Exercise - Turn the lines below into a numbered list, skipping any blank lines. Leave the pictures out.

= = = =

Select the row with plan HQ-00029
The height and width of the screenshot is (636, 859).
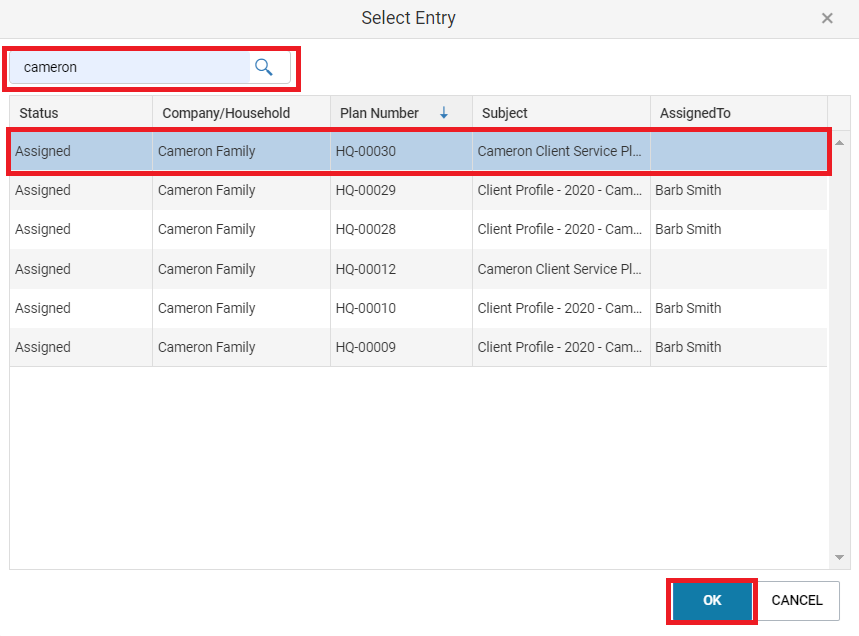[419, 190]
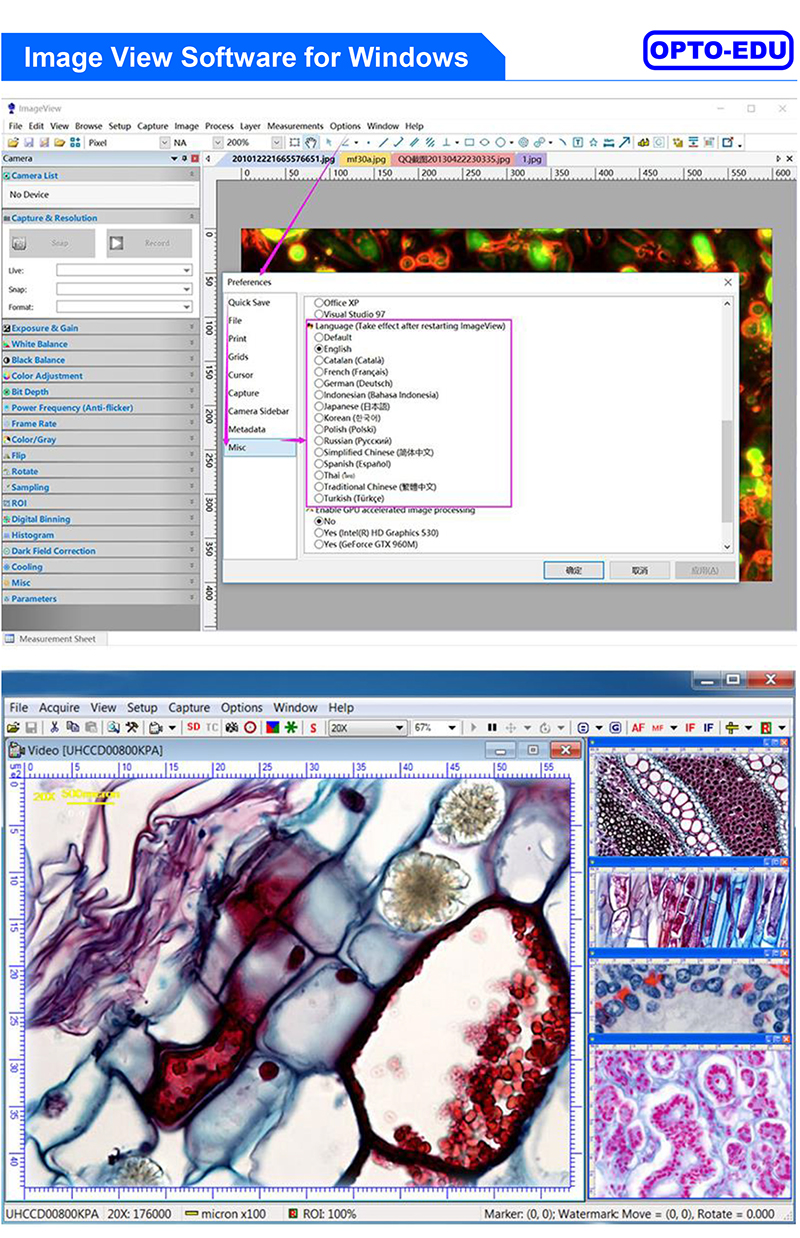Image resolution: width=800 pixels, height=1238 pixels.
Task: Open the 20X magnification dropdown
Action: 399,727
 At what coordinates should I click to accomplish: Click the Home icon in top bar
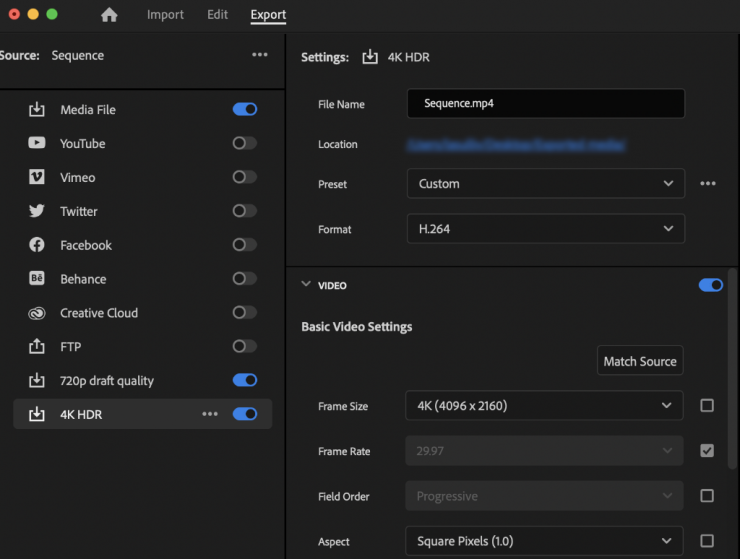click(109, 15)
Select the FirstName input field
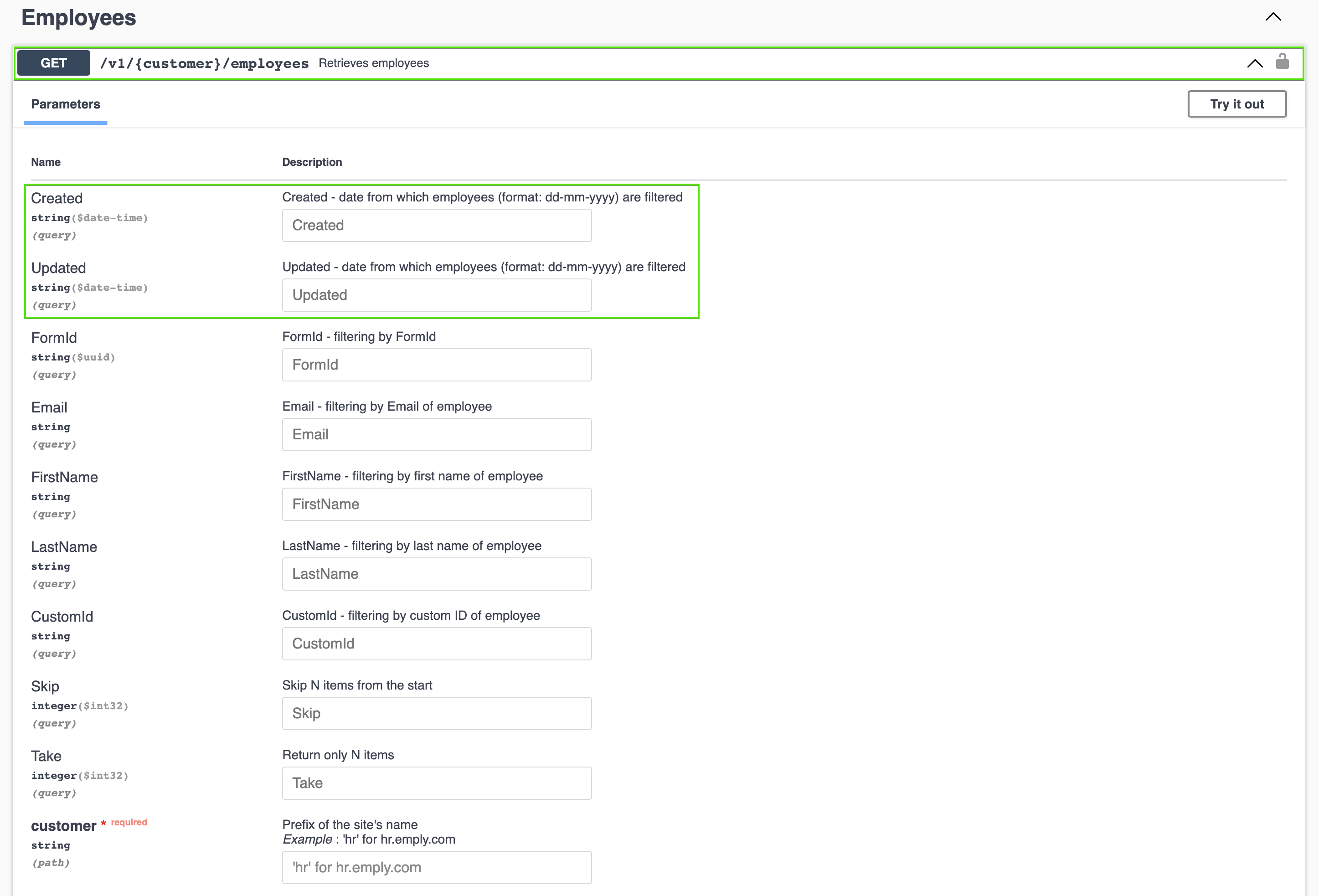This screenshot has width=1319, height=896. click(x=437, y=505)
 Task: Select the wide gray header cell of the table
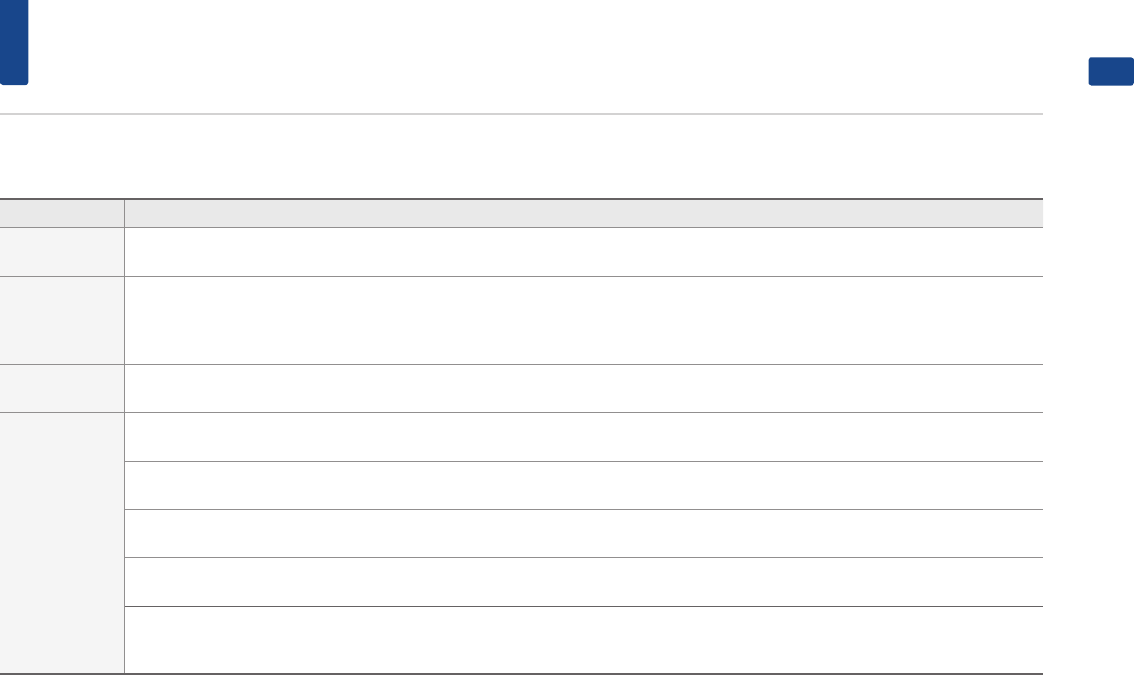coord(584,213)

= = = =

Answer to the task -
1. Select the row with plan HQ-00029
2. The height and width of the screenshot is (636, 859).
3. [419, 190]
4. Image resolution: width=800 pixels, height=1238 pixels.
5. Task: Open the 20X magnification dropdown
6. Action: 399,727
7.  At what coordinates should I click to accomplish: Click the Home icon in top bar
8. click(109, 15)
9. Select the FirstName input field
10. This screenshot has width=1319, height=896. click(x=437, y=505)
11.  Task: Select the wide gray header cell of the table
12. coord(584,213)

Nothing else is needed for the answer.